**Material provided:**
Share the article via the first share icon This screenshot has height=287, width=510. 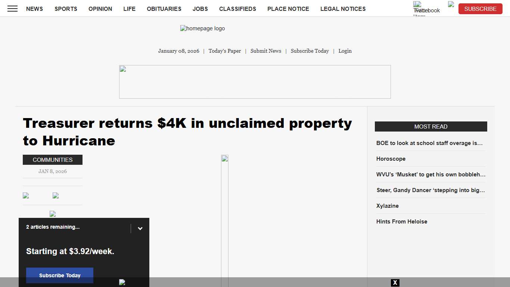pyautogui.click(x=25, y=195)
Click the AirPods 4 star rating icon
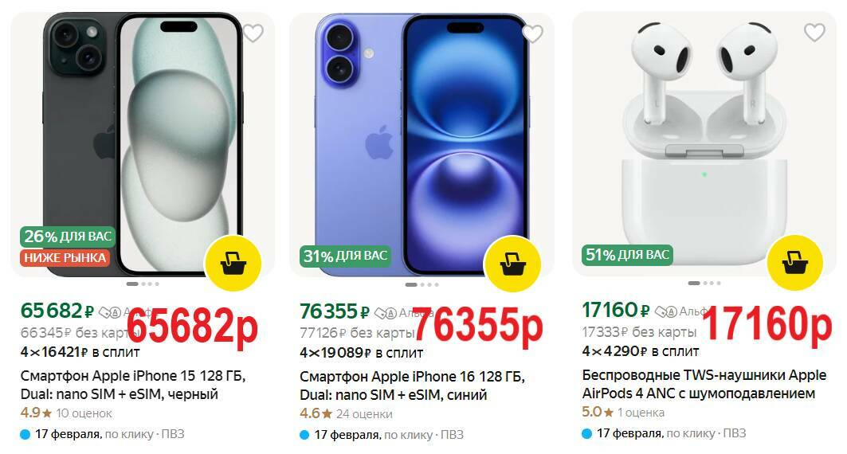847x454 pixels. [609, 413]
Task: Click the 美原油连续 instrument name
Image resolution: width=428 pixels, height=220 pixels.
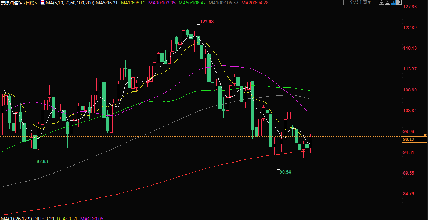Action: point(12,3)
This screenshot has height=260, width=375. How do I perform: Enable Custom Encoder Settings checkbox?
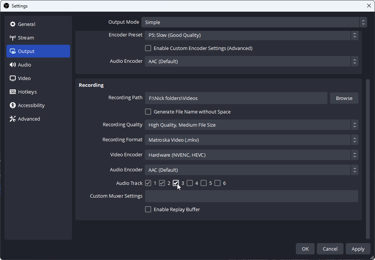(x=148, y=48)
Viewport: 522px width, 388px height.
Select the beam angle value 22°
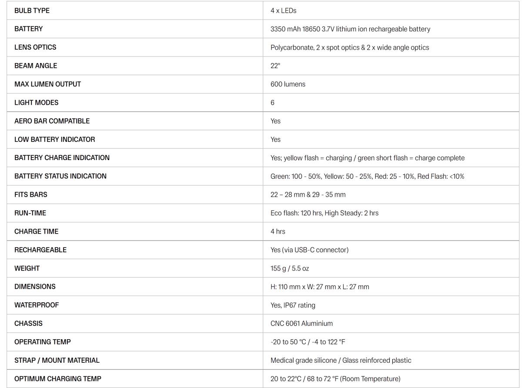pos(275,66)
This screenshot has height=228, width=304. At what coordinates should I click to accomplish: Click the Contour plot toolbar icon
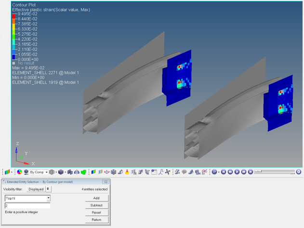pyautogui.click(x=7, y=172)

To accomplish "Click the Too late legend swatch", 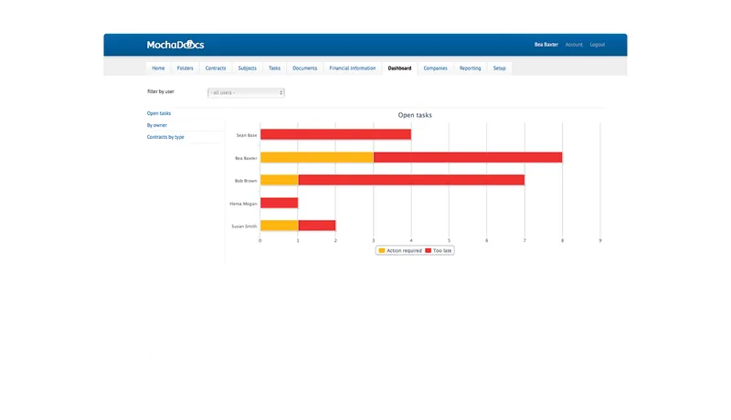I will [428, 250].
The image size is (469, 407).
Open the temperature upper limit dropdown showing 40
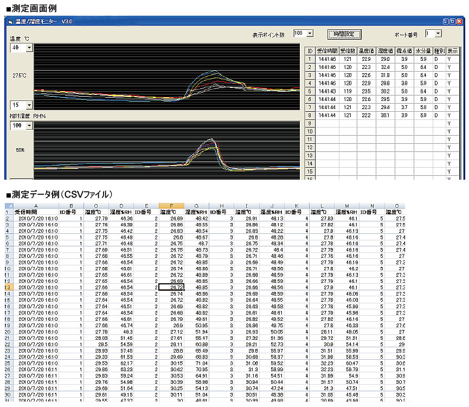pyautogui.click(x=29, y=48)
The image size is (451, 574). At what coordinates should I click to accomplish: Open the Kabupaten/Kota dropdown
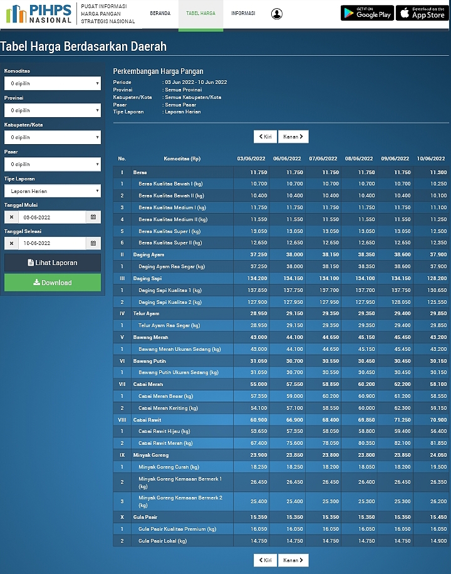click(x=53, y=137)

---

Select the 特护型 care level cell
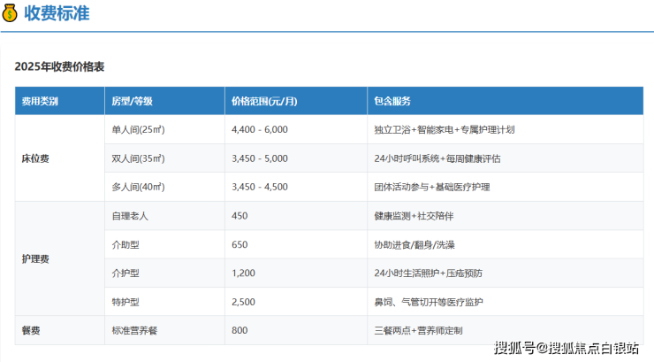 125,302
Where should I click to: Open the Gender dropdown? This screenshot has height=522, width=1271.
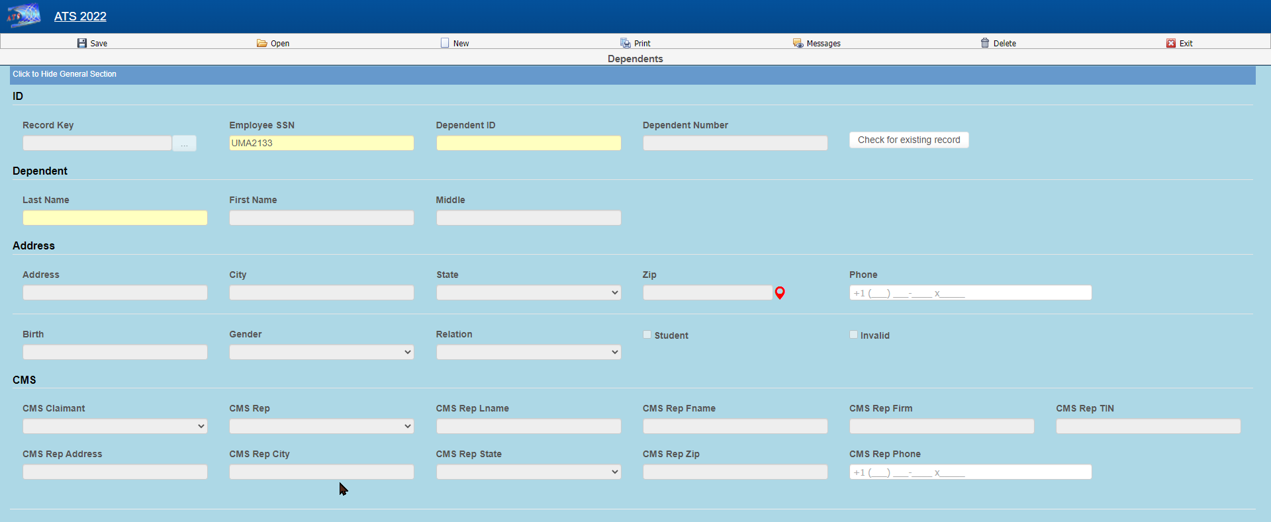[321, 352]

**What the exercise asks:** Copy the records verbatim from the line containing "The image size is (469, 407)." through the line containing "click(x=53, y=137)", omitting the pictures.

**Task response:**
The image size is (469, 407).
Open the temperature upper limit dropdown showing 40
pyautogui.click(x=29, y=48)
The image size is (451, 574). At what coordinates should I click to accomplish: Open the Kabupaten/Kota dropdown
click(x=53, y=137)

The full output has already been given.